- Task to carry out: Nothing outside the range is to be copied. From the entries below, reproduce exactly the lines starting at the one with "Open Settings from the taskbar gear icon" and ending at the one with "The height and width of the screenshot is (169, 354).", without pictures.

- Screenshot grounding data:
• • • • • • •

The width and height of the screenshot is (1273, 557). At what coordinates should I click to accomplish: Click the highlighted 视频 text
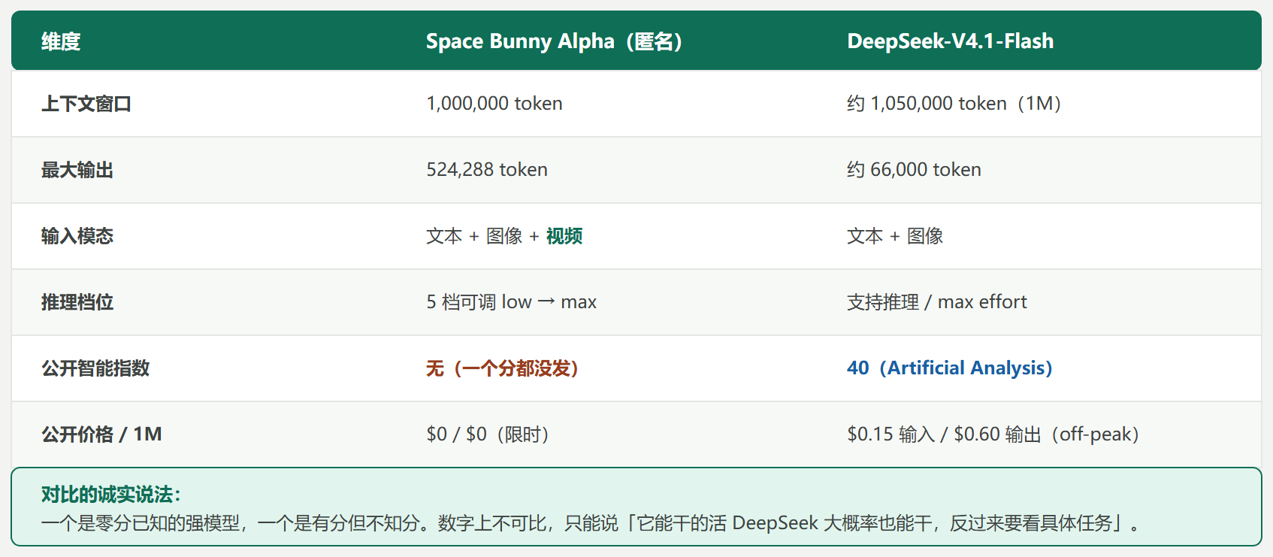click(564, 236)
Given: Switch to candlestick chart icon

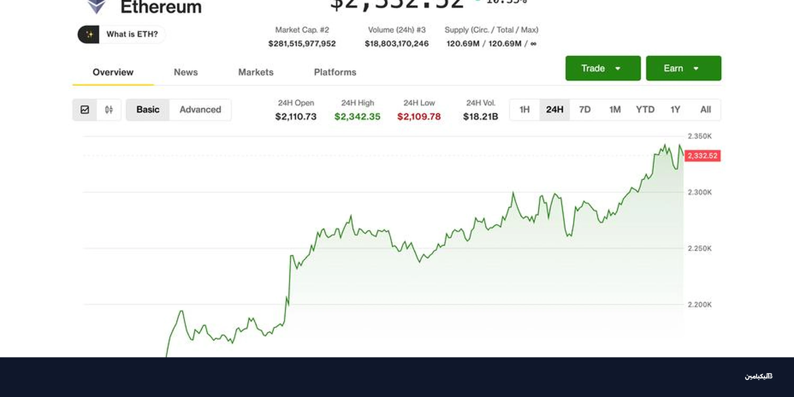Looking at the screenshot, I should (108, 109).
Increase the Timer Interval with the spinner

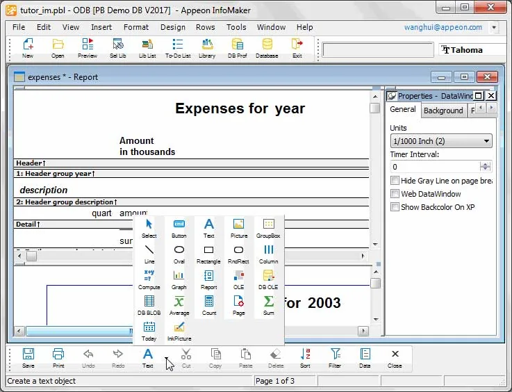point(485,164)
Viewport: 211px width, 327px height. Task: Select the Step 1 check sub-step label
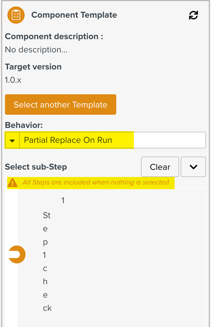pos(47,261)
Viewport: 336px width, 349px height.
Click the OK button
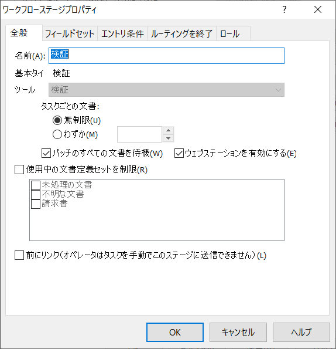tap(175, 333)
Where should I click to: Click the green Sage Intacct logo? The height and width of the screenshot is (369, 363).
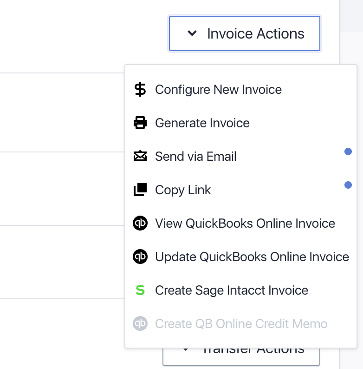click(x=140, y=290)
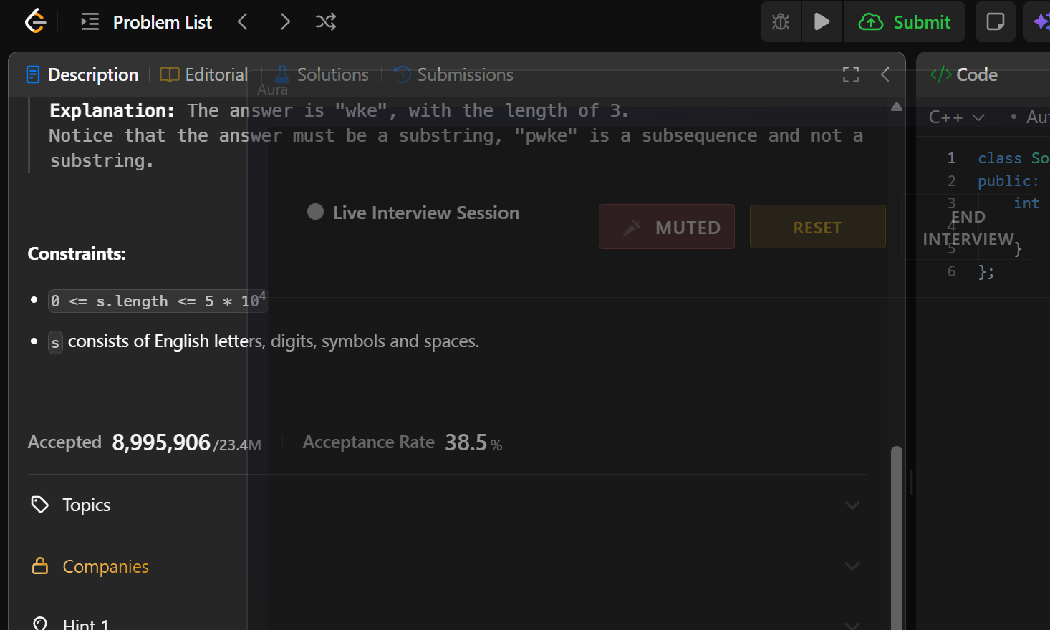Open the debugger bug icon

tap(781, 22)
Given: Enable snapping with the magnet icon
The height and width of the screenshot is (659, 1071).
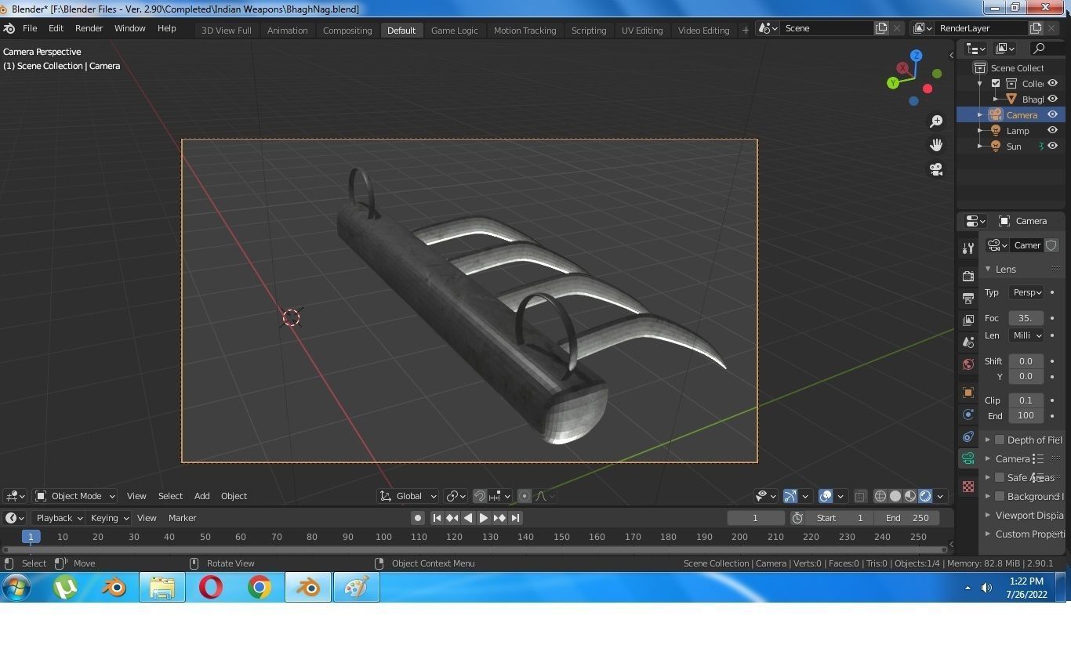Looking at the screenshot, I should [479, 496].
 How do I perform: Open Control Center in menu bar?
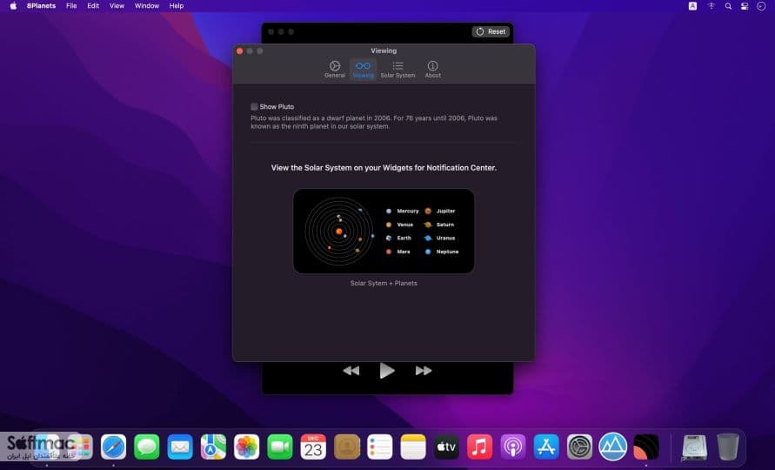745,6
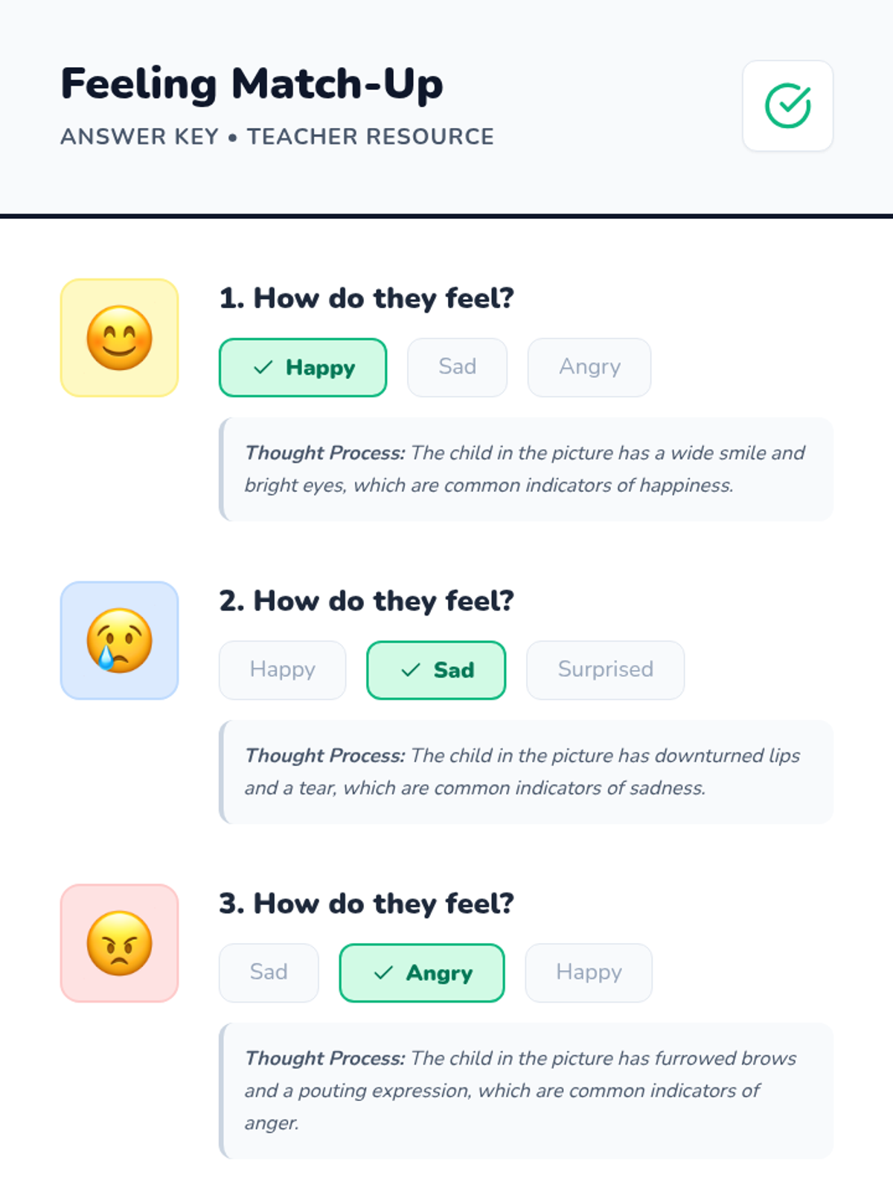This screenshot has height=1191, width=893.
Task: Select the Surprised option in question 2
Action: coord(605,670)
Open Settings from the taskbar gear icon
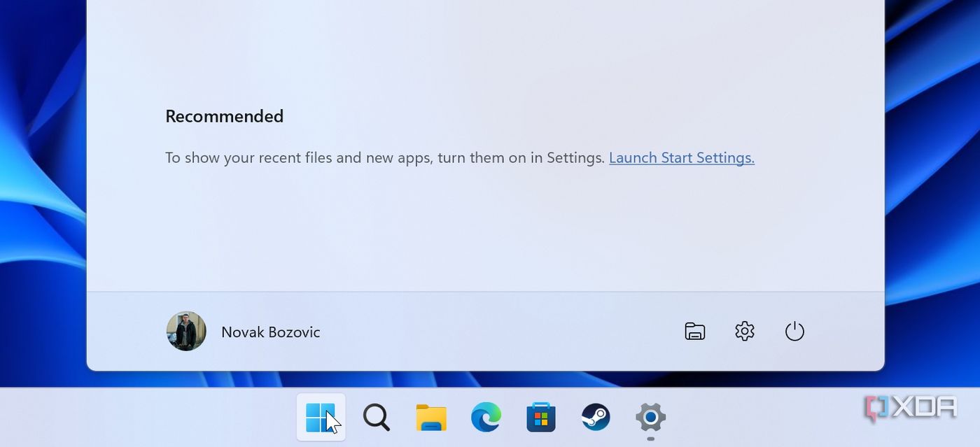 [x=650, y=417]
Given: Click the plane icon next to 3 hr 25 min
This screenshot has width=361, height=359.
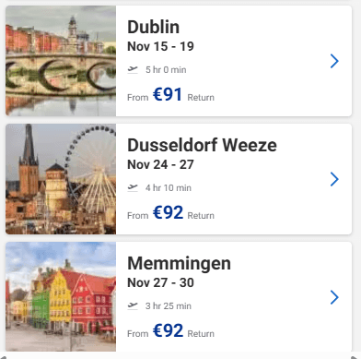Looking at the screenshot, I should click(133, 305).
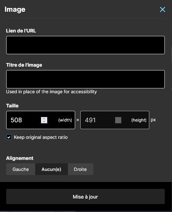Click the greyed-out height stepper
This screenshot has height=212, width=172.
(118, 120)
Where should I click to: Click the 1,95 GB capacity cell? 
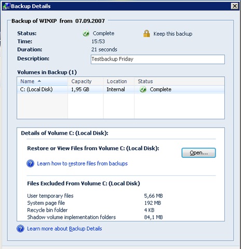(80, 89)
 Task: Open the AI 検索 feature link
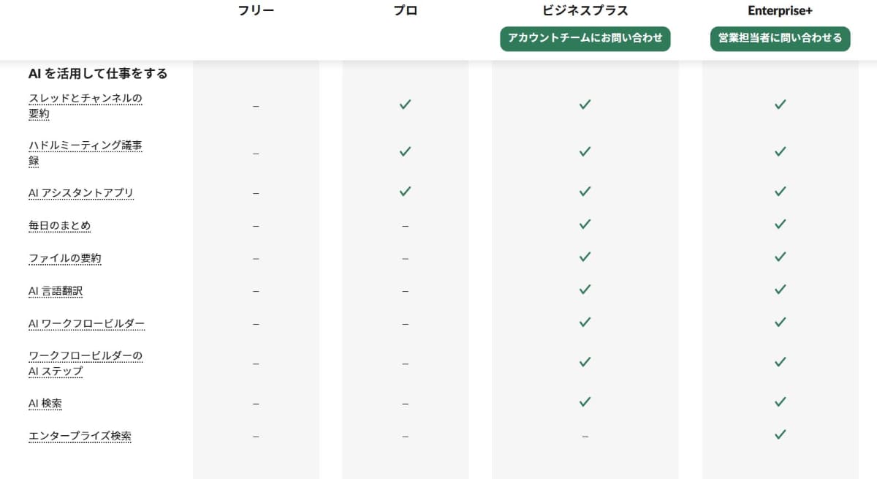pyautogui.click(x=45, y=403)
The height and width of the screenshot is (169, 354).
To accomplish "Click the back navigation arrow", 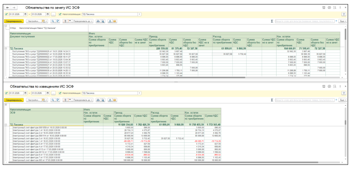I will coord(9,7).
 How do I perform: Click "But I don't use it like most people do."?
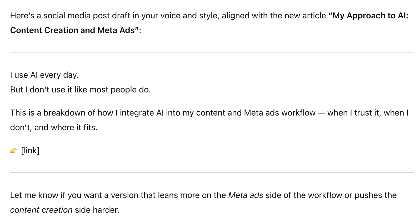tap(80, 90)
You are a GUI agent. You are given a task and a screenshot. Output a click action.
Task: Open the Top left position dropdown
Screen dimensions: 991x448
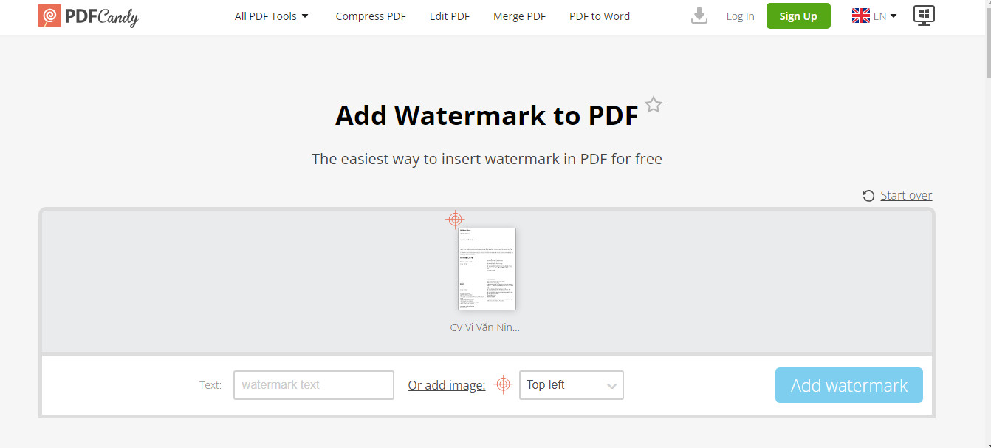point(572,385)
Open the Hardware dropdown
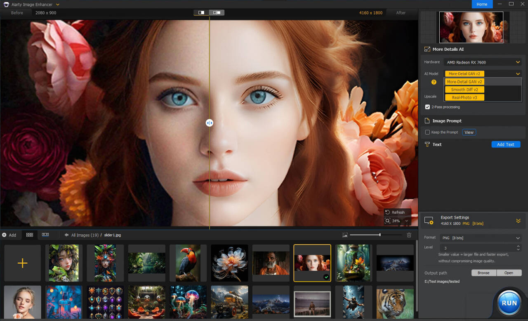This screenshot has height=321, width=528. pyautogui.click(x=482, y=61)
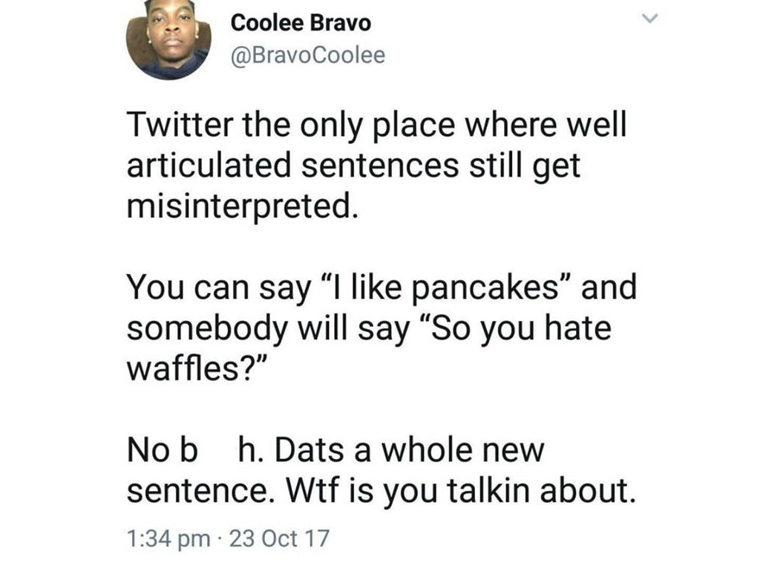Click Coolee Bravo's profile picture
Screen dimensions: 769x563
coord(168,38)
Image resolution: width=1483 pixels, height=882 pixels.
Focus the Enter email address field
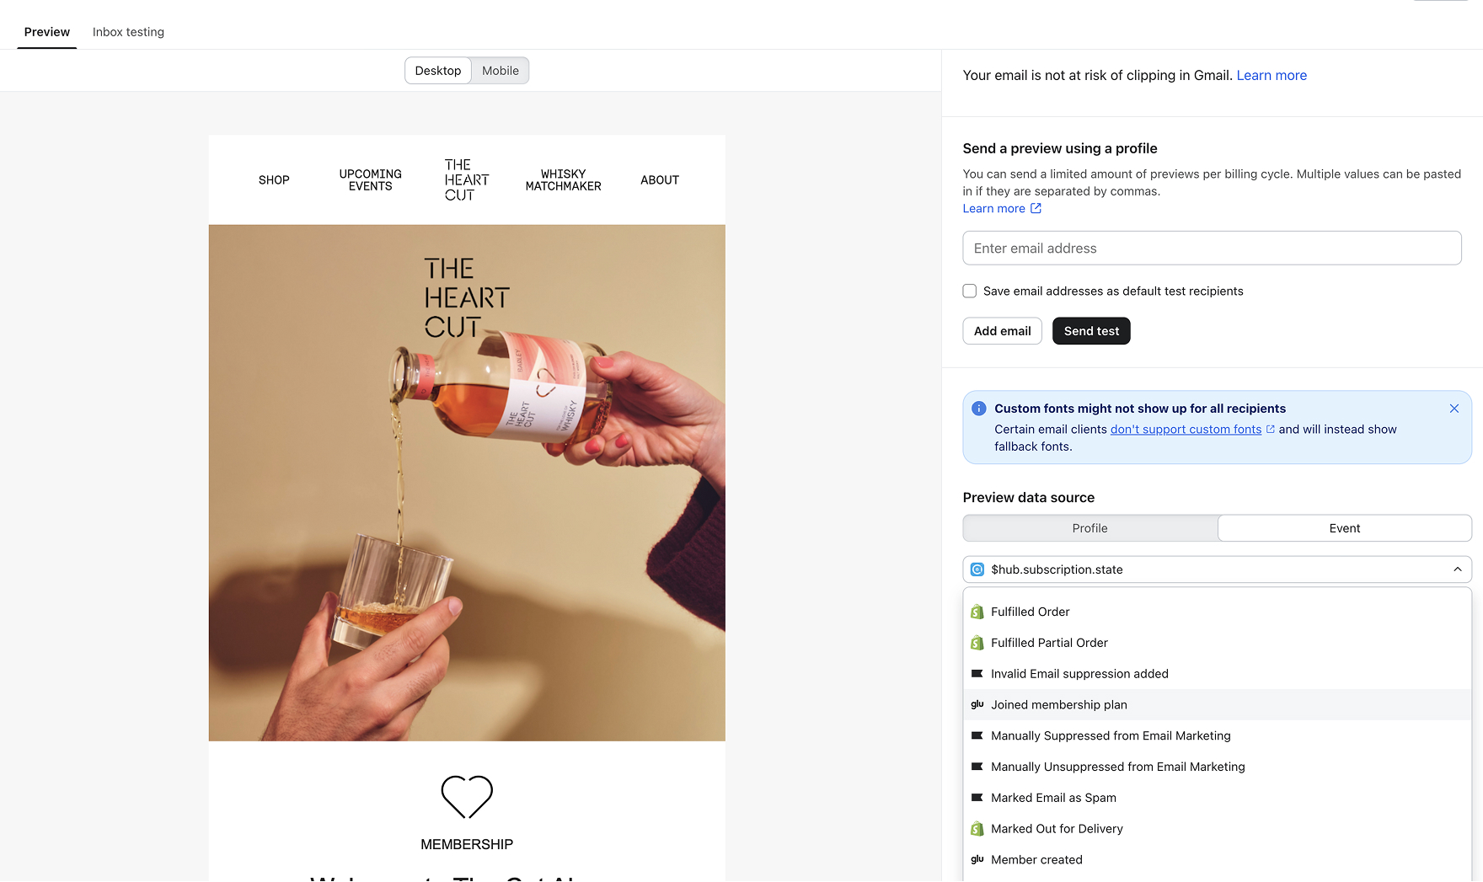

• • • • • • •

- Answer box:
Open Settings from the taskbar gear icon
 [x=650, y=417]
Given: Click the plane icon next to 3 hr 25 min
This screenshot has width=361, height=359.
Looking at the screenshot, I should click(133, 305).
Click the greyed-out height stepper
This screenshot has height=212, width=172.
(118, 120)
Where should I click to: Click the 1,95 GB capacity cell? 
(80, 89)
 Task: Open the AI 検索 feature link
pyautogui.click(x=45, y=403)
The height and width of the screenshot is (169, 354).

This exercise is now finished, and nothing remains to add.